Posted 30 January 2010 - 12:38 AM

I'm writing a program for C++ class and I need to figure out the area of a room in square inches, and how many floor tiles you would need for it.

The calculation works out correctly when there is an even number of feet for the room, but when I input both feet and inches, I don't know if it is calculating correctly.

Anyway my question is about the math. Particularly the number of tiles required. Did I do this right?
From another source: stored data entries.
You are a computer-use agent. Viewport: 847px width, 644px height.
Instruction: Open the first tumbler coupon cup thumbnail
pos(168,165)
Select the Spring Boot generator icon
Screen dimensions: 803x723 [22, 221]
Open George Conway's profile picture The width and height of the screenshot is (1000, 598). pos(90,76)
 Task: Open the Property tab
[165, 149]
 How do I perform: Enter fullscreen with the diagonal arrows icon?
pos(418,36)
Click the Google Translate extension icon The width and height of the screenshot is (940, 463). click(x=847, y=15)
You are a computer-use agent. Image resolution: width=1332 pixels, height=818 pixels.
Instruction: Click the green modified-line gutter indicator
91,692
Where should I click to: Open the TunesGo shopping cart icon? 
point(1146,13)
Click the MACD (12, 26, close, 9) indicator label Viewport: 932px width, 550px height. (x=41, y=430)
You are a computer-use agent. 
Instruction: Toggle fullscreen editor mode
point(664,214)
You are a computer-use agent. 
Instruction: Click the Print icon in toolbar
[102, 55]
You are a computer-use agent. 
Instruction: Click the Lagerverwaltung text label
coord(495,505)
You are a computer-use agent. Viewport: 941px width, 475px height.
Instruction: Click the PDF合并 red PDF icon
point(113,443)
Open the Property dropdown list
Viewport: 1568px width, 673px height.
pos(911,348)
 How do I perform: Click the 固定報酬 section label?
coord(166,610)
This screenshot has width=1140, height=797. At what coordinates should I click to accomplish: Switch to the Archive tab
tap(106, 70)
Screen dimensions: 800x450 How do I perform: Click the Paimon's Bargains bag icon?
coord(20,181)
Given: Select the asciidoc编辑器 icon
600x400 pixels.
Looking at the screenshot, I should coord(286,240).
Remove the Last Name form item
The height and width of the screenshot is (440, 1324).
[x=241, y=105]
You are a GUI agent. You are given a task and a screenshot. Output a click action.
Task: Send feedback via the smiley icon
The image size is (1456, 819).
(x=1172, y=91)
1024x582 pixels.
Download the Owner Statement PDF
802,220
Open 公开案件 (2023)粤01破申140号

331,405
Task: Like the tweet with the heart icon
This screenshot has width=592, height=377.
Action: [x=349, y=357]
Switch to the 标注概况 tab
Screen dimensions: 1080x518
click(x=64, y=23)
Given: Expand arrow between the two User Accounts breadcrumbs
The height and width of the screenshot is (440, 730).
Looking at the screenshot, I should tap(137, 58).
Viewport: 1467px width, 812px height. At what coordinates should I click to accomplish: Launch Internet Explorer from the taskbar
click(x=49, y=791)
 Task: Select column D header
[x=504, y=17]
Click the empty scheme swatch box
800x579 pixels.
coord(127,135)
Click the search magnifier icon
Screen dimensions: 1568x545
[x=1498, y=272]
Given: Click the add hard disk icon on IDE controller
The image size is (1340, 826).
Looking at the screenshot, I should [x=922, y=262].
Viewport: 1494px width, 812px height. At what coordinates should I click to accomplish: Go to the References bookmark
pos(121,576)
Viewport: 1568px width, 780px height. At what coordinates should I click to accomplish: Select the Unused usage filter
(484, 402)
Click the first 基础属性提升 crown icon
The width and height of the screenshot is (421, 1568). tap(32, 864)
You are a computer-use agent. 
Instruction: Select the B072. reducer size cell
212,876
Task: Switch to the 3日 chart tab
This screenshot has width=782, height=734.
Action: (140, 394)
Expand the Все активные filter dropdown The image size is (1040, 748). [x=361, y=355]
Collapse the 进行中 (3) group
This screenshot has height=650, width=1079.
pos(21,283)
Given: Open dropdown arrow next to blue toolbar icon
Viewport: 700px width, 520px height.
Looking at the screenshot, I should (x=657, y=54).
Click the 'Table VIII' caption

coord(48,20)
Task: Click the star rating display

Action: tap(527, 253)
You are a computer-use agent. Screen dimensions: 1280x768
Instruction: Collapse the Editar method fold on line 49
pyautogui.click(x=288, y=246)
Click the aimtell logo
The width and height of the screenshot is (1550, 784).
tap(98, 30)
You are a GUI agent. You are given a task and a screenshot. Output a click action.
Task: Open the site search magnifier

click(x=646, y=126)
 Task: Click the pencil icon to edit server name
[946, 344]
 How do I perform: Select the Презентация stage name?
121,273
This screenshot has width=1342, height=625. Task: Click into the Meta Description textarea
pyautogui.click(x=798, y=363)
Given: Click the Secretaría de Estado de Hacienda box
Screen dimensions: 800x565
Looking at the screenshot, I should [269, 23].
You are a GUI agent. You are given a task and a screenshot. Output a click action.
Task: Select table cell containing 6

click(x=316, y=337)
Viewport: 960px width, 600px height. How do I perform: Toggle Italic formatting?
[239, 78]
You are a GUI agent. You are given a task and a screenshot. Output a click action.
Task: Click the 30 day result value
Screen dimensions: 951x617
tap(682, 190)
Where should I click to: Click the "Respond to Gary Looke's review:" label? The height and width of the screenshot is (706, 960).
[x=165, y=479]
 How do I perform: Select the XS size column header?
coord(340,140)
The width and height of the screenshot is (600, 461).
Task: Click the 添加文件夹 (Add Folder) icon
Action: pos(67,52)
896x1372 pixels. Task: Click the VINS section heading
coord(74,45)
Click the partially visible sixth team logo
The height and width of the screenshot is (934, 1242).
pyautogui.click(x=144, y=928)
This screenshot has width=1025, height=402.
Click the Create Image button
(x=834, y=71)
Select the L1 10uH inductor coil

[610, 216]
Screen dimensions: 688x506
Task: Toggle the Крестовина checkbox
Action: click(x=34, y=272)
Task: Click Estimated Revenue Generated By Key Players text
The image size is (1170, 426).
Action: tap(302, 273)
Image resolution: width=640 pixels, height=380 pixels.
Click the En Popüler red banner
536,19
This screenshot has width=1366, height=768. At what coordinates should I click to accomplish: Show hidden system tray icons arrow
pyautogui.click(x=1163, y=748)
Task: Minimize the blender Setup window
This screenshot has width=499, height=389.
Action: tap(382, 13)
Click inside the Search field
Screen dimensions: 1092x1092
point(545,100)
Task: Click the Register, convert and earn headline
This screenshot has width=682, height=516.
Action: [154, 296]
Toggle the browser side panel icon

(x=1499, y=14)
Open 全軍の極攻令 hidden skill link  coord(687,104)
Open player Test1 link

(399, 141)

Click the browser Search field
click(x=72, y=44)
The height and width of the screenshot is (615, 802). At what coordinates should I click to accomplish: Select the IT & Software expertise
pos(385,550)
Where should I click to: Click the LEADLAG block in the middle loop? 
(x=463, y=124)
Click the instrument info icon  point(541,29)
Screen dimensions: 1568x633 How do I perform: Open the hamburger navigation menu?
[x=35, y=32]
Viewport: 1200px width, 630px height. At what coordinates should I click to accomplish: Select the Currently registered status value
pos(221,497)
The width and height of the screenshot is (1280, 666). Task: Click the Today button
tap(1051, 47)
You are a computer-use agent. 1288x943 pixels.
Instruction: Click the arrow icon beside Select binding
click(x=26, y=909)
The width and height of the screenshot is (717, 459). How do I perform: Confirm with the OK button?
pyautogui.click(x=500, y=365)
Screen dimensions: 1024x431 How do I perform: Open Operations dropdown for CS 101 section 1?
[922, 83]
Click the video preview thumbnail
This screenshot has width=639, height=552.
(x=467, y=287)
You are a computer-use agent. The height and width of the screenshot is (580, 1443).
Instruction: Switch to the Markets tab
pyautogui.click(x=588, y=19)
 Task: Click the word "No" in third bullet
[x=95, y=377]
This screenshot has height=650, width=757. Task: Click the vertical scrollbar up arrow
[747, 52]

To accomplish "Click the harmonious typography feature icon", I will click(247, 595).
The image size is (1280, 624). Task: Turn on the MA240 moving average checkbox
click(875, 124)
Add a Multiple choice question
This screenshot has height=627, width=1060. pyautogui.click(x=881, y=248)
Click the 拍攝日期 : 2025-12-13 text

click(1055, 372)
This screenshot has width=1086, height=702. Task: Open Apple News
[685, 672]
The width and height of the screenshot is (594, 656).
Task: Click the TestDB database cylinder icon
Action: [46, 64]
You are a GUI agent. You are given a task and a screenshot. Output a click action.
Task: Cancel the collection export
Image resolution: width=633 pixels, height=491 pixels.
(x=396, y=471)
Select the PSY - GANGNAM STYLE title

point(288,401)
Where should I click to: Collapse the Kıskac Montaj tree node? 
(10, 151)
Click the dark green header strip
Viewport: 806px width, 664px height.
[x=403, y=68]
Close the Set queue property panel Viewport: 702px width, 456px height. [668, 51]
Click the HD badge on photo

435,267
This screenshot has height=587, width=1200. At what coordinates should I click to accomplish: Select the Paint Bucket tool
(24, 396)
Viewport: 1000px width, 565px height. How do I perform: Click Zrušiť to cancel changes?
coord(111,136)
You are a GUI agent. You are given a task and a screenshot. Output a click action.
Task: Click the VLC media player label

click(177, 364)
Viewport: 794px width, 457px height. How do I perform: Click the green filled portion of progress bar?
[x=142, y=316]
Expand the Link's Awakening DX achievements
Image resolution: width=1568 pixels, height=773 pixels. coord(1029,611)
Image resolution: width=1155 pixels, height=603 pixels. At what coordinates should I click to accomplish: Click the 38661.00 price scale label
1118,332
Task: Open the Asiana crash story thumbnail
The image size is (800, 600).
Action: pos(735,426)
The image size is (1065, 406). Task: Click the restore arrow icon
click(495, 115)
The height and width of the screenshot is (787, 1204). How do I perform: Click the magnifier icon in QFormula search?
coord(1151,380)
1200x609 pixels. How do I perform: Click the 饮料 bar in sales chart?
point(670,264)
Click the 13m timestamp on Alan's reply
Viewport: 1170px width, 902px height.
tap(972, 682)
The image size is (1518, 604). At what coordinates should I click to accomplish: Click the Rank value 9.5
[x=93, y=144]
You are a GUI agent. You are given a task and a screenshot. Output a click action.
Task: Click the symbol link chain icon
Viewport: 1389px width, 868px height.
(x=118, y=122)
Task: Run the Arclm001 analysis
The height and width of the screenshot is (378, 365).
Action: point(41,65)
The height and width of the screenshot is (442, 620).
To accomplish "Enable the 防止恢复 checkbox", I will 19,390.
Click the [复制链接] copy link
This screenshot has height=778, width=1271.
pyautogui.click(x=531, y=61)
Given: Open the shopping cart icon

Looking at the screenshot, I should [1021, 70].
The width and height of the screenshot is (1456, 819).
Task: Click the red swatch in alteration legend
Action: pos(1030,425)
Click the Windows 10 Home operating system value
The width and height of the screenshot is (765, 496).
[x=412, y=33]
Also, is there a better way of rounding up the double to the nearest int? I want to round it up even if we need 9.1 boxes, since we would then need 10 boxes.

#include<iostream>
#include<conio.h> //for getch()
using namespace std;

//function prototypes
int getInfo(); 
int convertToInches(int, int);
int getArea(int, int);
double getTiles(int, int);

//functions
int getInfo(){
	int x;
	cin>>x;
	return x;
}

int convertIn(int ft, int in){
	int totalIn;
	ft = ft * 12;
	totalIn = ft + in;
	return totalIn;
}

int getArea(int tw, int tl){
	int area = tw * tl;
	return area;
}

double getTiles(int tile, int area){
	double need = area/(tile*tile);
	return need;
}


int main(){
	int rooms=0, tile=0, widthFt=0, widthIn=0,lengthFt=0, lengthIn=0;
	int totWidth=0, totLength=0, area =0, extra =0;
	double tilesNeeded=0, boxes =0;
	const int PERBOX = 20;

	cout<<"Enter number of rooms:";
	rooms = getInfo();

	cout<<"Enter size of tile in inches:";
	tile = getInfo();

	for(int i=0; i<rooms; i++){
		cout<<"Enter room width (feet and inches, separated by a space):";
		cin>>widthFt>>widthIn;

		cout<<"Enter room length (feet and inches, separated by a space):";
		cin>>lengthFt>>lengthIn;
	
		totWidth = convertIn(widthFt, widthIn);
		totLength = convertIn(lengthFt, lengthIn);
		area = getArea(totWidth, totLength);

	tilesNeeded = getTiles(tile, area);
	//test
	cout<<"\nTotal tiles needed: "<<tilesNeeded<<endl;

	boxes = tilesNeeded/PERBOX;

	boxes +=.9; //to round up in case there is a decimal & we need one more box

	// change number of boxes to int so it's an even number				   
	boxes = static_cast<int>(boxes);

	cout<<"\nNumber of boxes needed: "<<boxes<<endl;

	extra = (PERBOX*boxes) - tilesNeeded;
	
	//test
	cout<<"\nLeftover tiles: "<<extra<<endl;

	}
		   
getch();
return 0;
}


When I input the sample info from the book, it doesn't come out the same as theirs. I was hoping they had it wrong. lol

sample:
rooms: 2
tile size: 12
room width (ft, in): 17 4
room length (ft, in): 9 3
Room requires 180 tiles

room width (ft, in): 11 6
room length (ft, in): 11 9
Room requires 144 tiles

total tiles required: 324
boxes needed: 17
leftover tiles: 16

I cannot get it to compute the same number of tiles required as they have. I'm thinking it has to do with using partial tiles...or my math is just off.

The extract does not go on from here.